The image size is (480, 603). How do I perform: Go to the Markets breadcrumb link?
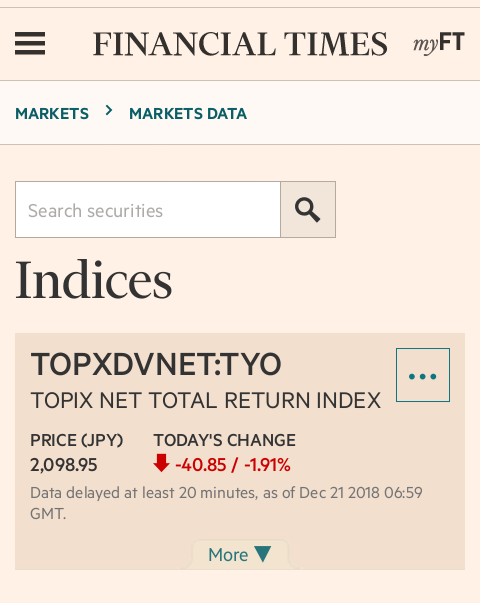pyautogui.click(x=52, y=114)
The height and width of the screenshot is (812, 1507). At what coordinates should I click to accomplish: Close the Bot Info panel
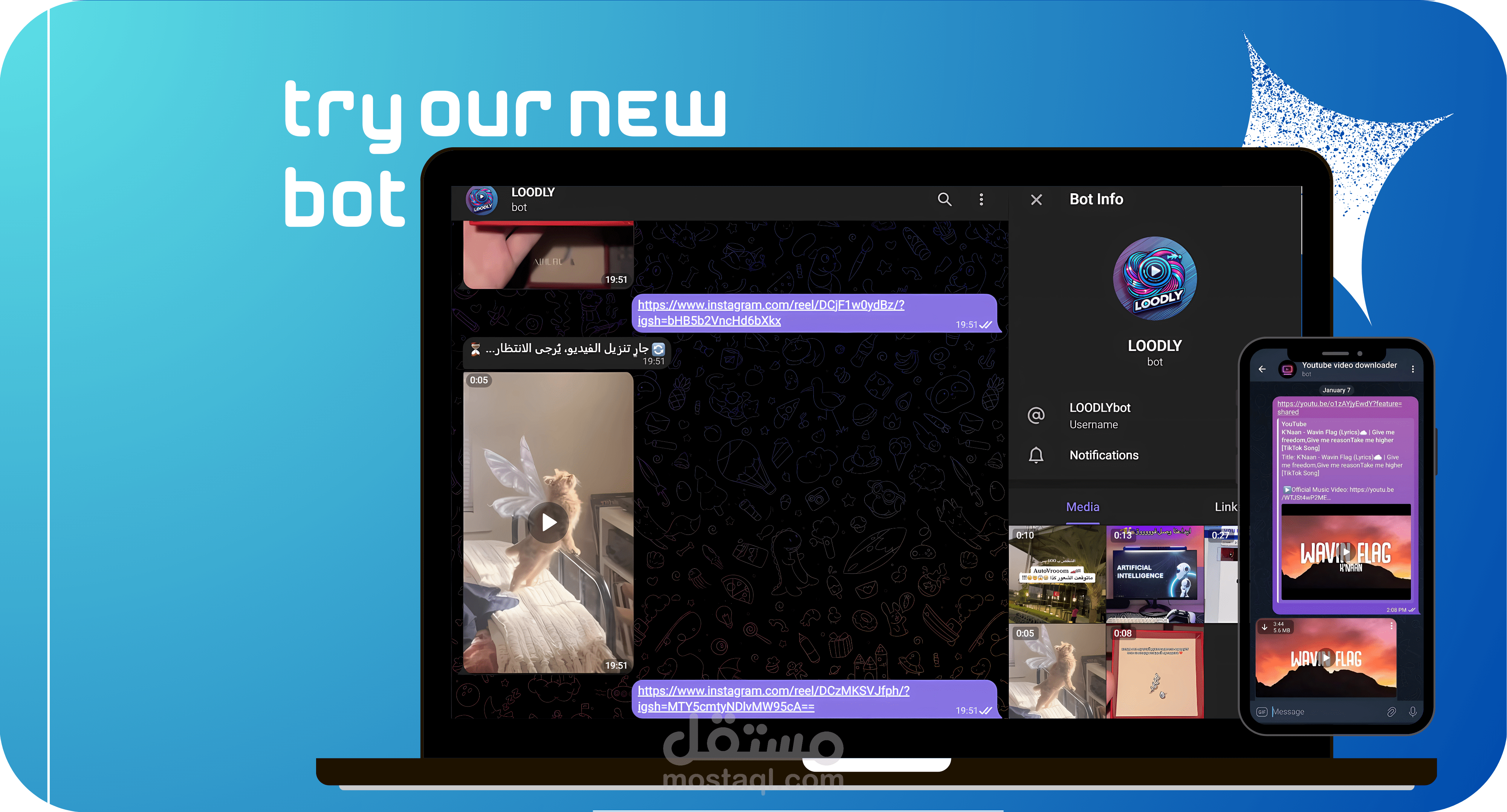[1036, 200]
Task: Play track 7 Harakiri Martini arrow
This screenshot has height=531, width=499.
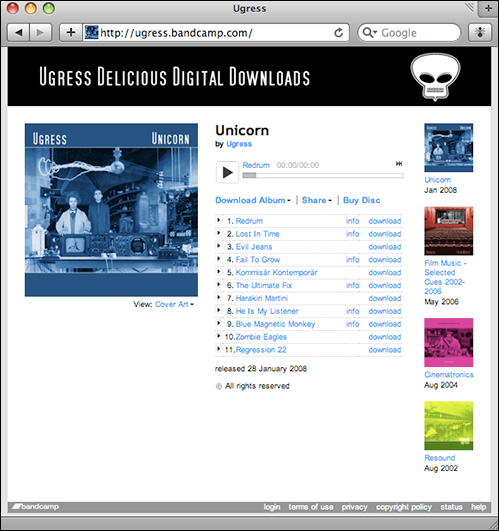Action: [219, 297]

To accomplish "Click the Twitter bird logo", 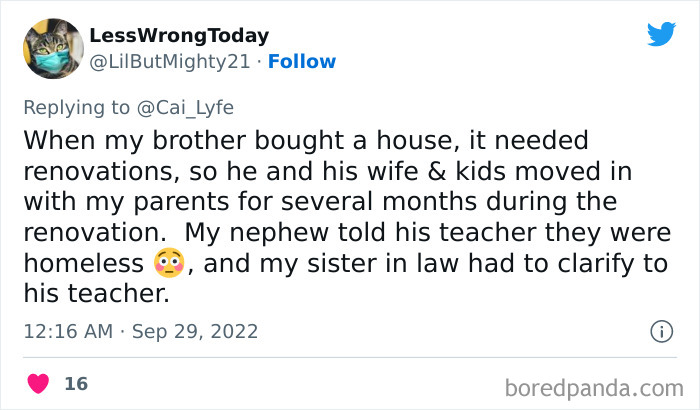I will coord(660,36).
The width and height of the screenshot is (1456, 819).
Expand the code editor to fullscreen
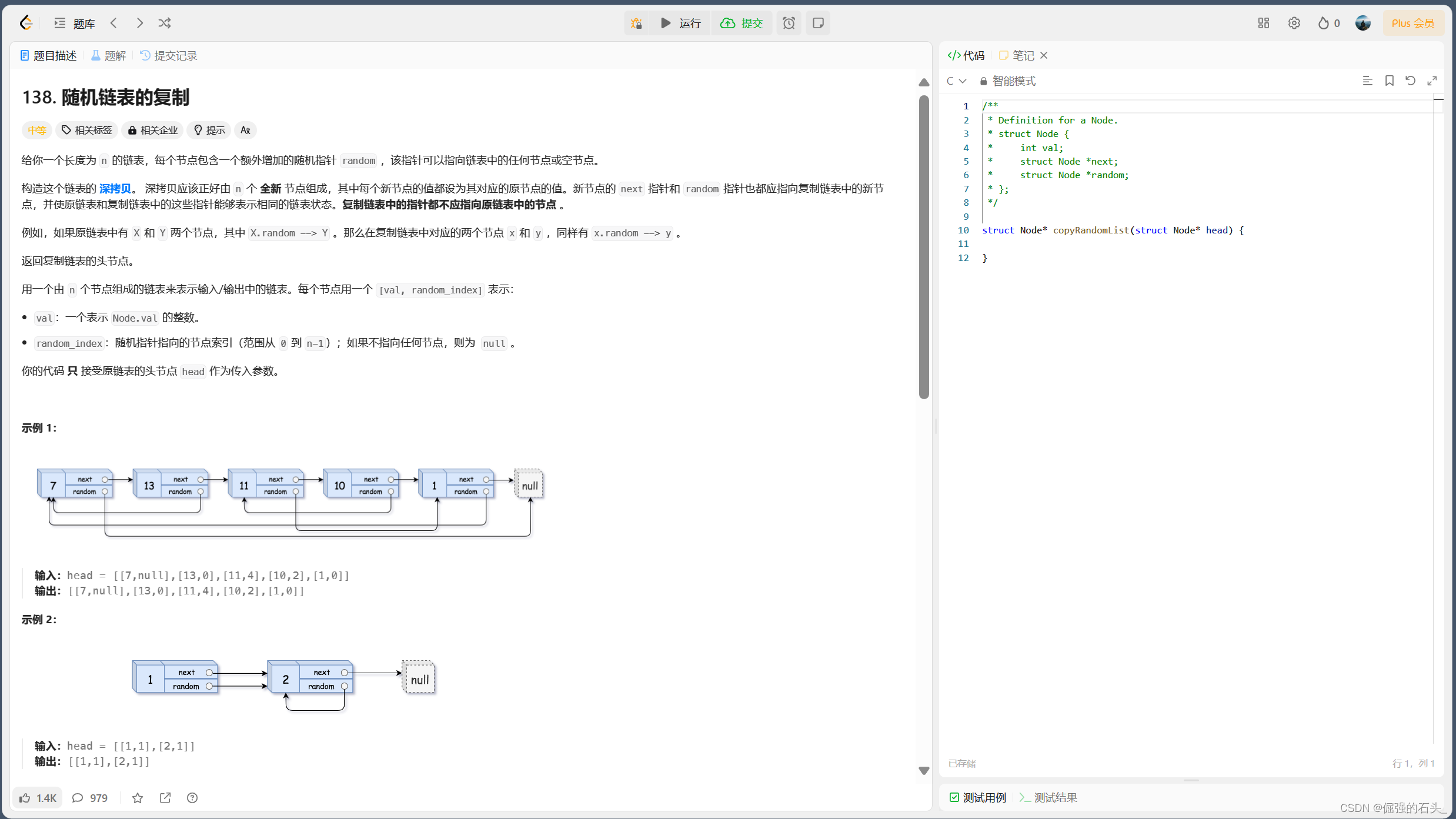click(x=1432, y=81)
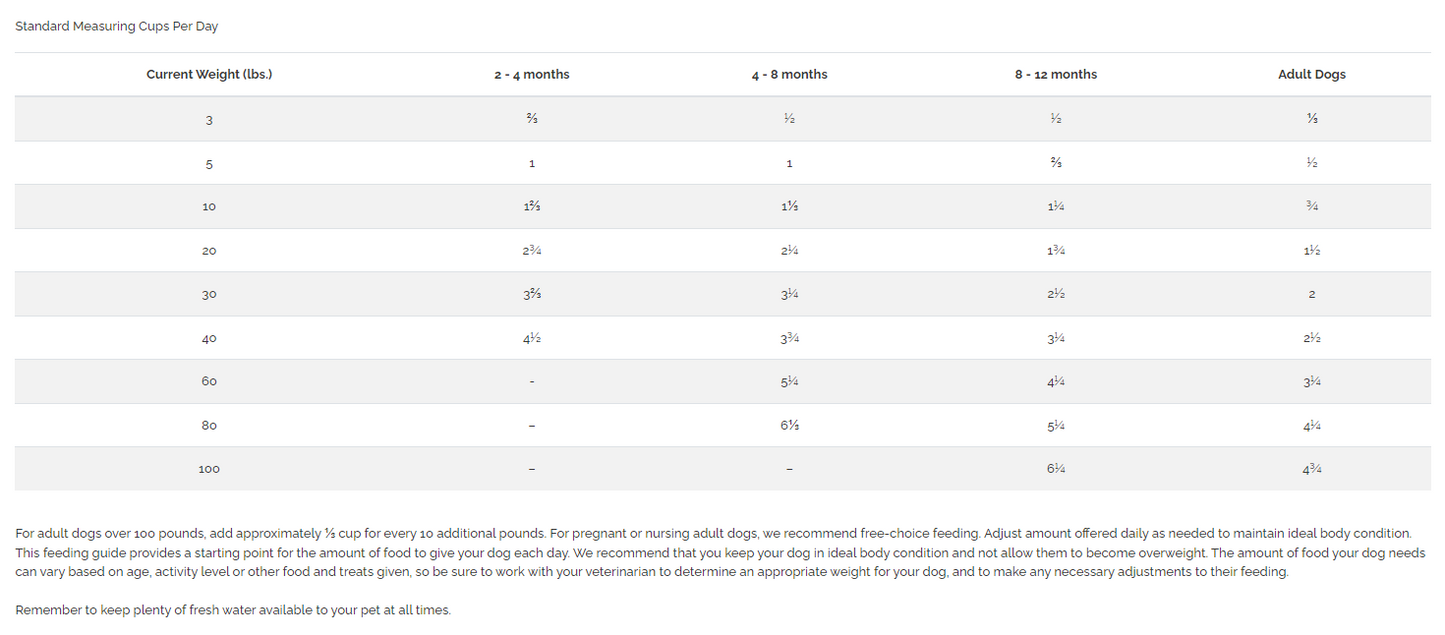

==

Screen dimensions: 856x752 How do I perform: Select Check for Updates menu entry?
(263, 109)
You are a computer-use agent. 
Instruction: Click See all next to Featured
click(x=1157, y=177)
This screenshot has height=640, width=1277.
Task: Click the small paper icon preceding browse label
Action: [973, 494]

--

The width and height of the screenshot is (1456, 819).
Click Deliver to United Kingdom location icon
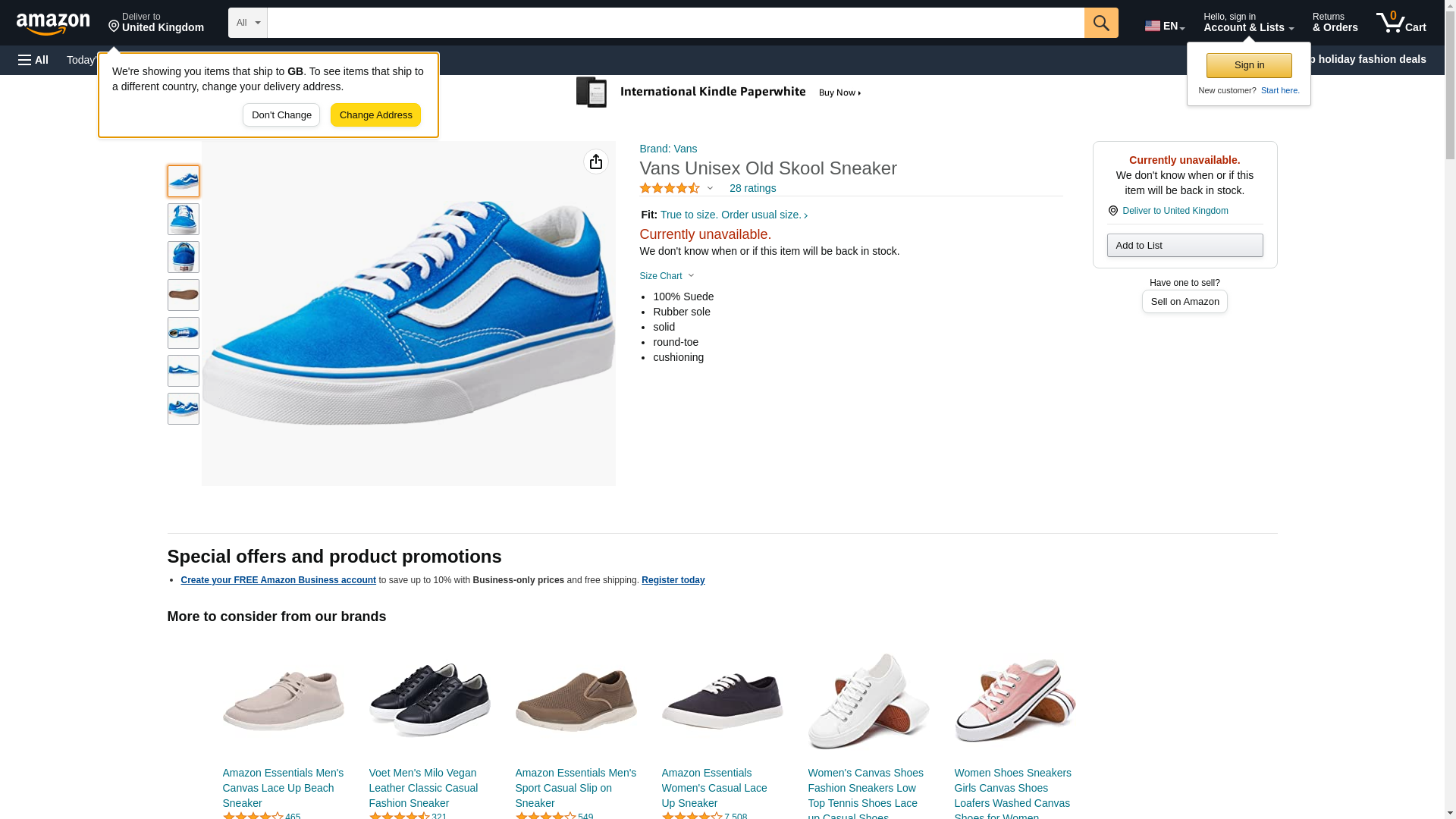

** What is required **
Please find each line in the records that contains the string "Task" and copy those lines out in full.

** Answer in full **
Task: Play track 7 Harakiri Martini arrow
Task: Click the small paper icon preceding browse label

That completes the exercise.